* [Task]: Print each entry below precisely as shown.

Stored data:
>>>
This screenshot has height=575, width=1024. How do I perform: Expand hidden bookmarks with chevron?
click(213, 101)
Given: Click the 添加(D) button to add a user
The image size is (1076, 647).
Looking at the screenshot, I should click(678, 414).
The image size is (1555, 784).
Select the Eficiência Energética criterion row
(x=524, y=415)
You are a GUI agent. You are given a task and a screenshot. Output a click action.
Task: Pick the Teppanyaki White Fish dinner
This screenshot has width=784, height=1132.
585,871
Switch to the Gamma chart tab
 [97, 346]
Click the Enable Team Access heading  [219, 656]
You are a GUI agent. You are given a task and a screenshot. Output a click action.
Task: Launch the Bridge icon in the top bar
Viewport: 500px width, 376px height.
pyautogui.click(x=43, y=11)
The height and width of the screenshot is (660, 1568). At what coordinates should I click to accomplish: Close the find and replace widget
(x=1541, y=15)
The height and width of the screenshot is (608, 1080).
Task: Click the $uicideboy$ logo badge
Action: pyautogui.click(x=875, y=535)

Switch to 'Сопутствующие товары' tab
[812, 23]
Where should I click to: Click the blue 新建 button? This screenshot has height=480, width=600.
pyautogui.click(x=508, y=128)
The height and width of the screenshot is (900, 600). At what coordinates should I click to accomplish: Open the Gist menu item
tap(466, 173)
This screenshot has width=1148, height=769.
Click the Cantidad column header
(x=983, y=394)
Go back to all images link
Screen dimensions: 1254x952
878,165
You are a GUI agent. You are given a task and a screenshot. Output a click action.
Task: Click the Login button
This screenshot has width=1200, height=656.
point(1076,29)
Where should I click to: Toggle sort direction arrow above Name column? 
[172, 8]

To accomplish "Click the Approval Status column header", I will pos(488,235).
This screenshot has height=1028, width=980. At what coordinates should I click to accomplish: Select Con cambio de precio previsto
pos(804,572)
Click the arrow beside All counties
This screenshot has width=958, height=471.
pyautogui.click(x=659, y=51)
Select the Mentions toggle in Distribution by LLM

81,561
<<<
* [Completed task]:
This screenshot has height=575, width=1024. How do I perform: Expand hidden bookmarks with chevron?
click(213, 101)
Given: Click the 添加(D) button to add a user
The image size is (1076, 647).
Looking at the screenshot, I should click(678, 414).
The image size is (1555, 784).
Select the Eficiência Energética criterion row
(x=524, y=415)
You are a GUI agent. You are given a task and a screenshot. Output a click action.
Task: Pick the Teppanyaki White Fish dinner
This screenshot has width=784, height=1132.
585,871
Switch to the Gamma chart tab
 [97, 346]
Click the Enable Team Access heading  [219, 656]
You are a GUI agent. You are given a task and a screenshot. Output a click action.
Task: Launch the Bridge icon in the top bar
Viewport: 500px width, 376px height.
pyautogui.click(x=43, y=11)
The height and width of the screenshot is (660, 1568). At what coordinates should I click to accomplish: Close the find and replace widget
(x=1541, y=15)
The height and width of the screenshot is (608, 1080).
Task: Click the $uicideboy$ logo badge
Action: pyautogui.click(x=875, y=535)

Switch to 'Сопутствующие товары' tab
[812, 23]
Where should I click to: Click the blue 新建 button? This screenshot has height=480, width=600.
pyautogui.click(x=508, y=128)
The height and width of the screenshot is (900, 600). At what coordinates should I click to accomplish: Open the Gist menu item
tap(466, 173)
This screenshot has width=1148, height=769.
Click the Cantidad column header
(x=983, y=394)
Go back to all images link
Screen dimensions: 1254x952
878,165
You are a GUI agent. You are given a task and a screenshot. Output a click action.
Task: Click the Login button
This screenshot has width=1200, height=656.
point(1076,29)
Where should I click to: Toggle sort direction arrow above Name column? 
[172, 8]

To accomplish "Click the Approval Status column header", I will pos(488,235).
This screenshot has height=1028, width=980. At what coordinates should I click to accomplish: Select Con cambio de precio previsto
pos(804,572)
Click the arrow beside All counties
This screenshot has width=958, height=471.
pyautogui.click(x=659, y=51)
Select the Mentions toggle in Distribution by LLM

81,561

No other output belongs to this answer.